Node: Feature request: fs.ReadStream.tell()

Created on 26 Mar 2016 · 7Comments · Source: nodejs/node

When I try to parse a large local utf8-encoded file, it takes about 2 or 3 hours to accomplish the job. So I need to monitor the rate of progress. Because it is a utf8 file, I can't just read it and convert it by chunk.toString("utf8"), it will cause the characters broken. I set .setEncoding('utf8') first. But then I can't use chunk.length to get the right value of the file position.
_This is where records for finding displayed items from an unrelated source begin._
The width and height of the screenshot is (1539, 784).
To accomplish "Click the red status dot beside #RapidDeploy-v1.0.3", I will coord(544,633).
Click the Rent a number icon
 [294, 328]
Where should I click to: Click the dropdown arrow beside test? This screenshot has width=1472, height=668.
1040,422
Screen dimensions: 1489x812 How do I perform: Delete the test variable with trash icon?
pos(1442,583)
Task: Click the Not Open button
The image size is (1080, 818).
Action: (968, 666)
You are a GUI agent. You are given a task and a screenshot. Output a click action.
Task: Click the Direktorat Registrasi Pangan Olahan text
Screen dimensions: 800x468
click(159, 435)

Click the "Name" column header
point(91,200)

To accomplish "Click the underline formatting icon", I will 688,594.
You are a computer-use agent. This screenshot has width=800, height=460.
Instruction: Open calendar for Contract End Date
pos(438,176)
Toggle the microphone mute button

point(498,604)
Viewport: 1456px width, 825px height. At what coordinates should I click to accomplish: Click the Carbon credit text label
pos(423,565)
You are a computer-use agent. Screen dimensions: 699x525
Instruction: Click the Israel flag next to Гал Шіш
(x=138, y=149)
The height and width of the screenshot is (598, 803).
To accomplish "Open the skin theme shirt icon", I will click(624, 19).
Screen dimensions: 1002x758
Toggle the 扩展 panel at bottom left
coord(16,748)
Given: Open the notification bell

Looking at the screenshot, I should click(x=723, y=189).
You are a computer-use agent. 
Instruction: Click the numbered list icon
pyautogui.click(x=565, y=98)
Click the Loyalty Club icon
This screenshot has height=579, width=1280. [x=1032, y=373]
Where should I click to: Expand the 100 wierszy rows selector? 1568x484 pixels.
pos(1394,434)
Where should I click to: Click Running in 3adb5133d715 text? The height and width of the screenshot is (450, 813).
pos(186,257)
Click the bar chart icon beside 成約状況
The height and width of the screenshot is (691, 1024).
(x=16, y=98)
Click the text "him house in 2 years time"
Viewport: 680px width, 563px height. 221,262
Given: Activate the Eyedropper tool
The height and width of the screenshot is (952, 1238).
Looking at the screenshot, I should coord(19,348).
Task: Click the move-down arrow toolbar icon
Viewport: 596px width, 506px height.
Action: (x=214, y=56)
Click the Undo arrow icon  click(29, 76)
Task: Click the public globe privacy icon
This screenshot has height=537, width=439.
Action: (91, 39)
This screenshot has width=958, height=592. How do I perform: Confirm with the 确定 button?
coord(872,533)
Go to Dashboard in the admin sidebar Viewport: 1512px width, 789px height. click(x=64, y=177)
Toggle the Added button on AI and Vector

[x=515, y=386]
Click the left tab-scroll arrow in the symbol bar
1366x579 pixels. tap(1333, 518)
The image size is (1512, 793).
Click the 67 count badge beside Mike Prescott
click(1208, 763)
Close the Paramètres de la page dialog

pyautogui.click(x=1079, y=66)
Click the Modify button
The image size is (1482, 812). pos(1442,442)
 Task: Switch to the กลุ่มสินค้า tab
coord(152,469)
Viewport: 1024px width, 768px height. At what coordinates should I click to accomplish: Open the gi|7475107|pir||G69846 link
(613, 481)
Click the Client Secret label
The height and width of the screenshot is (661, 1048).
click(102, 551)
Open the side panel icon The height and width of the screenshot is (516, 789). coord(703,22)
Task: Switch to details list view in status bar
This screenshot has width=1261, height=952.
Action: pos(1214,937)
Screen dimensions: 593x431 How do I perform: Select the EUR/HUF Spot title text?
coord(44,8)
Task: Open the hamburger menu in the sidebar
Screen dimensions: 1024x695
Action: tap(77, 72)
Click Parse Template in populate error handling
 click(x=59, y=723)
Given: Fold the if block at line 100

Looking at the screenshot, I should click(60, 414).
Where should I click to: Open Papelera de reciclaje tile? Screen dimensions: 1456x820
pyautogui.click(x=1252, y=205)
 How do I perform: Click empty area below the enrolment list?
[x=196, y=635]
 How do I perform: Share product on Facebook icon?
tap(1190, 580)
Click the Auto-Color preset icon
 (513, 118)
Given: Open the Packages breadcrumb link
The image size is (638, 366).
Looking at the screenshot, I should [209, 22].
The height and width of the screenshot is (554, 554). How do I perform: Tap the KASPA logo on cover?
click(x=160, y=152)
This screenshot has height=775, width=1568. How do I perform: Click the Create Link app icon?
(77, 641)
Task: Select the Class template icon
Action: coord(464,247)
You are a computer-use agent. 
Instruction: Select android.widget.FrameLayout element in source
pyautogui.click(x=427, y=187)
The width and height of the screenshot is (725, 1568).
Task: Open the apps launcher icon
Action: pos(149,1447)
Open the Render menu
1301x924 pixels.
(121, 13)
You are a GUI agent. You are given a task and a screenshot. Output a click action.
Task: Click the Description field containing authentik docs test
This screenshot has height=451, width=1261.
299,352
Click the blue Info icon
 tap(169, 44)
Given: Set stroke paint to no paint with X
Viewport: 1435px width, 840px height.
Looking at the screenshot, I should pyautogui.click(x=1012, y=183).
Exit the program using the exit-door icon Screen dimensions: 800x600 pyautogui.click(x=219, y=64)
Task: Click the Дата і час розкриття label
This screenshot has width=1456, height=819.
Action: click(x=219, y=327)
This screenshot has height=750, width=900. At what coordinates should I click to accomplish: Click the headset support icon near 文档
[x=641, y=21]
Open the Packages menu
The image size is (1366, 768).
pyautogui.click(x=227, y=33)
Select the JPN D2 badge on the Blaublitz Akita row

I have read some comments, but there is no way to meet my request.
(e.g., https://github.com/nodejs/node-v0.x-archive/issues/1527 http://stackoverflow.com/questions/13932967/how-do-i-do-random-access-reads-from-large-files-using-node-js )

If we could have an "ftell" as c does (see http://www.gnu.org/software/libc/manual/html_node/File-Positioning.html ), then it would be possible to monitor the progress. So may we add the "ftell" function to the file stream?

Version: 5.9.1
Platform: Linux

feature request fs stream

Source

kanasimi

Most helpful comment

const Transform = require("stream").Transform
class CounterTransform extends Transform { // does this work with classes btw?
  constructor() { 
    this.bytes = 0;
  }
  _transform = function (chunk, encoding, cb) {
  this.bytes += chunk.length
  this.push(chunk)
  cb();
}

Or, just keep track of chunk.length and aggregate it in your stream?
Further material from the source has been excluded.